TASK REQUIREMENTS: The data below is to be returned in full and exactly.

MATERIAL SUPPLIED:
+++++

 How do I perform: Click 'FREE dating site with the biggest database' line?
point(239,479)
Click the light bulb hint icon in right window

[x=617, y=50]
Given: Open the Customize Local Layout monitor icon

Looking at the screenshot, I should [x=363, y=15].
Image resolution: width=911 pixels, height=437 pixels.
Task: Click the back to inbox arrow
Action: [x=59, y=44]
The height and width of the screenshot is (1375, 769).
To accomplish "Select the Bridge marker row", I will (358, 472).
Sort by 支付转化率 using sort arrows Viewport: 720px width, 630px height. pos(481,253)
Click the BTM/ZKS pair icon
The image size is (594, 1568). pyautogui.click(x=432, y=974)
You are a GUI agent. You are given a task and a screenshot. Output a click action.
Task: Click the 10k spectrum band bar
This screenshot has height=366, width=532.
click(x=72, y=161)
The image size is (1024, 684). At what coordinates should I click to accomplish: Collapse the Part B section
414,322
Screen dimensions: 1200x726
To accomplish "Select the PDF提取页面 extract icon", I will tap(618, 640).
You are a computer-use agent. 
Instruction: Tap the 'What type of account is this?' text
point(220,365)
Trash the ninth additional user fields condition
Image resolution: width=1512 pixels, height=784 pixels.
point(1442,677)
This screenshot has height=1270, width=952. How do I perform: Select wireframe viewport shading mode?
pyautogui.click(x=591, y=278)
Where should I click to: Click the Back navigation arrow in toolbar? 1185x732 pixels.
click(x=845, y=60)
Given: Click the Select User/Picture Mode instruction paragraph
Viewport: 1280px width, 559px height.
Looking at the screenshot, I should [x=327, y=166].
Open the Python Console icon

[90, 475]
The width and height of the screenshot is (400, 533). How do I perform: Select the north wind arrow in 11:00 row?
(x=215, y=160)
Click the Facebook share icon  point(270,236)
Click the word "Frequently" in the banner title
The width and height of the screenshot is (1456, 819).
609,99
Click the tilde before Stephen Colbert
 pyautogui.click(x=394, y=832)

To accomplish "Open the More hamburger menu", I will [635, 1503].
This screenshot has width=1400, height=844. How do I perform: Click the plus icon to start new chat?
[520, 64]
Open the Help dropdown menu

+++++

THE ANSWER:
 How do I perform: Click 'FREE dating site with the biggest database' line?
point(239,479)
Click the light bulb hint icon in right window

[x=617, y=50]
Given: Open the Customize Local Layout monitor icon

Looking at the screenshot, I should [x=363, y=15].
Image resolution: width=911 pixels, height=437 pixels.
Task: Click the back to inbox arrow
Action: [x=59, y=44]
The height and width of the screenshot is (1375, 769).
To accomplish "Select the Bridge marker row", I will (358, 472).
Sort by 支付转化率 using sort arrows Viewport: 720px width, 630px height. pos(481,253)
Click the BTM/ZKS pair icon
The image size is (594, 1568). pyautogui.click(x=432, y=974)
You are a GUI agent. You are given a task and a screenshot. Output a click action.
Task: Click the 10k spectrum band bar
This screenshot has height=366, width=532.
click(x=72, y=161)
The image size is (1024, 684). At what coordinates should I click to accomplish: Collapse the Part B section
414,322
Screen dimensions: 1200x726
To accomplish "Select the PDF提取页面 extract icon", I will tap(618, 640).
You are a computer-use agent. 
Instruction: Tap the 'What type of account is this?' text
point(220,365)
Trash the ninth additional user fields condition
Image resolution: width=1512 pixels, height=784 pixels.
point(1442,677)
This screenshot has height=1270, width=952. How do I perform: Select wireframe viewport shading mode?
pyautogui.click(x=591, y=278)
Where should I click to: Click the Back navigation arrow in toolbar? 1185x732 pixels.
click(x=845, y=60)
Given: Click the Select User/Picture Mode instruction paragraph
Viewport: 1280px width, 559px height.
Looking at the screenshot, I should [x=327, y=166].
Open the Python Console icon

[90, 475]
The width and height of the screenshot is (400, 533). How do I perform: Select the north wind arrow in 11:00 row?
(x=215, y=160)
Click the Facebook share icon  point(270,236)
Click the word "Frequently" in the banner title
The width and height of the screenshot is (1456, 819).
609,99
Click the tilde before Stephen Colbert
 pyautogui.click(x=394, y=832)

To accomplish "Open the More hamburger menu", I will [635, 1503].
This screenshot has width=1400, height=844. How do I perform: Click the plus icon to start new chat?
[520, 64]
Open the Help dropdown menu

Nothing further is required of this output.